---------- Data rows
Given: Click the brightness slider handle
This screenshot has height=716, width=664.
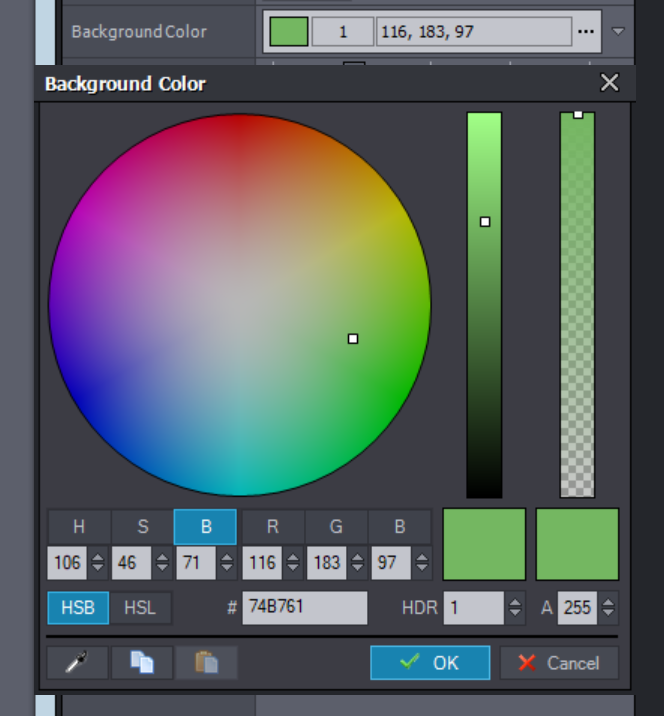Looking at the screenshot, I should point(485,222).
--------------------
---------- Data rows
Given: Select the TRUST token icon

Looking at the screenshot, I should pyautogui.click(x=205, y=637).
--------------------
---------- Data rows
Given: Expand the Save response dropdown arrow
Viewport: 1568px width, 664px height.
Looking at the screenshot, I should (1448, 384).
--------------------
## Direction
Starting at the line containing "Given: Click the brightness slider handle" and ending at the line containing "Looking at the screenshot, I should point(485,222).", substitute "volume" for "brightness" and write those lines out again, leaving the pictures out.

## Complete response
Given: Click the volume slider handle
This screenshot has height=716, width=664.
Looking at the screenshot, I should point(485,222).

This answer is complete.